ZipRealty never bought into the Web 2.0 free-for-all. By taking the VOW route, the company has steadfastly required registration to view properties and (gasp!) assigns those who register to a ZipRealty agent.

This rather businesslike approach to search has been extended to the handset with the release of the ZipRealty iPhone app (warning: iTunes link).

This app is excellent. Zip has managed to create a feature rich experience that does not feel complex. That’s a significant achievement.

But as I explain below, there are a couple important lose ends in the user experience that need to be addressed in an update ASAP.

First, the good stuff:

The app cuts to the chase: There’s no start screen search function.
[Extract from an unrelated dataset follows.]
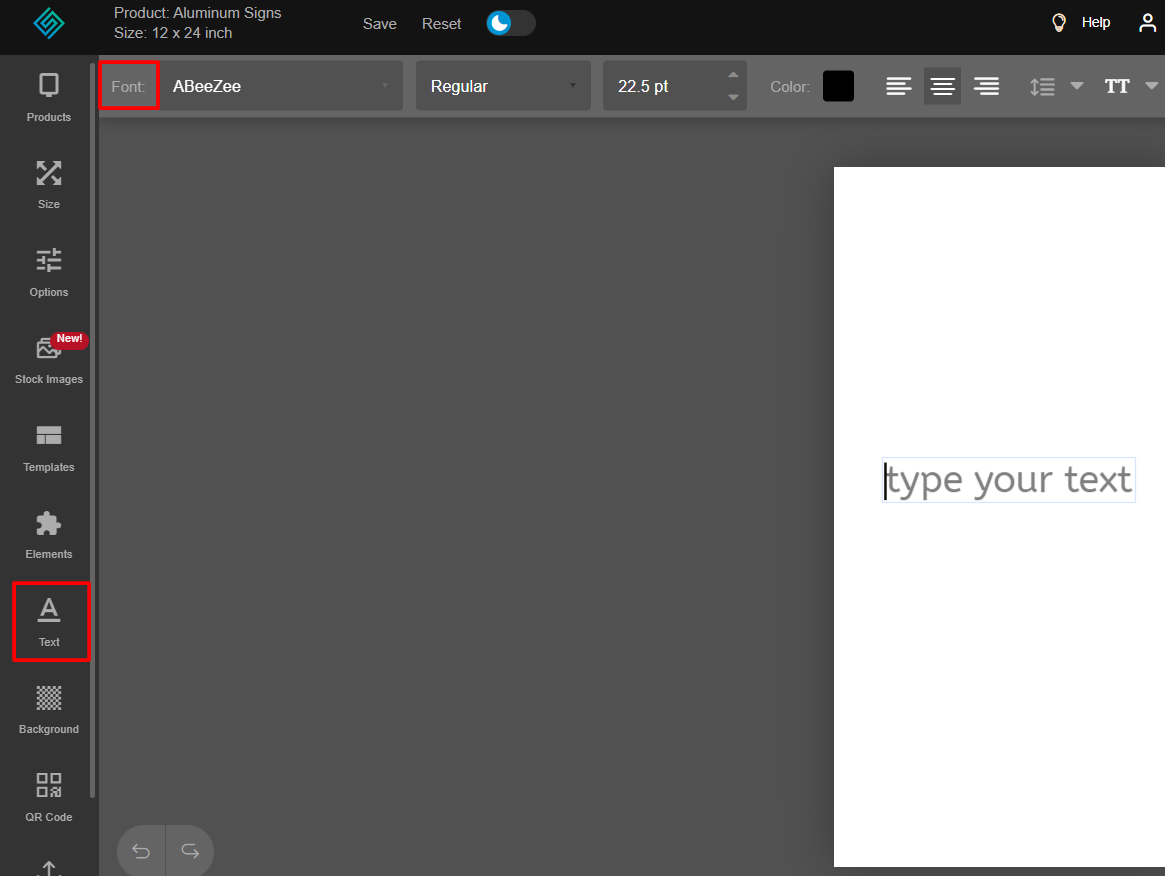Click the Save button

379,24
After a prompt to share location, the user is taken right to a display of properties (initially only recent solds, but more on that below) surrounding them. The search area can be modified from this point either by panning across the map or manually entering a location.


The user interface is fast and clear. One of my beefs with the Redfin iPhone app (which is generally excellent) was its clustering of properties, which I found confusing. The Zip app’s UI is more clear: The default map view is tighter, the pushpins are well done and color-coding plus a simple legend make it easy to differentiate between sold and active properties.

This is also one of the fastest real estate apps I’ve come across. And when the user is made to wait, progress cues are clear.


This app is all business. Viewing active listings requires the user to register. When the user does this, they are assigned to a ZipRealty agent or regional manager who is tied to various calls to action within the app. This makes lead capture and assignment a lot easier, and is something most brokerages simply couldn’t pull off.


Some nice touches. The app includes value estimates from Zillow, Cyberhomes (which makes me wonder what’s going to happen to all of these API partners in light of recent developments) and Eppraisal. Many of the estimates on the random sampling of properties I viewed varied by 20-30%. This is not surprising, and has the interesting effect of satisfying the user’s desire for value information while simultaneously making the case that it is useless.

Another nice detail is the photo display on the property detail page – a filmstrip that’s just the right size and behaves just the right way.


The not-so-good stuff:

For all of this app’s lead generating promise, it comes up short in a couple areas.

First, account creation (which, remember, is required for viewing active listings) is very difficult. The user is taken outside the app to create an account. Worse still, the three-step account creation form to which they are taken is not even optimized for mobile display. There’s going to be a lot of slippage if that’s not fixed.

Second, the app is not tightly integrated with the ZipRealty website once the account is created. These things should fit together hand-in-glove. Whatever the user does in the app (e.g. save properties, save searches, rate properties, etc.) should be synchronized with their Website account and vice-vice versa. Redfin’s app does this really well. With Zip’s app, the interaction only works one way: Properties you save on the Website will appear in your iPhone app, but not the other way around.


These things notwithstanding, this is an excellent app that gets a lot right.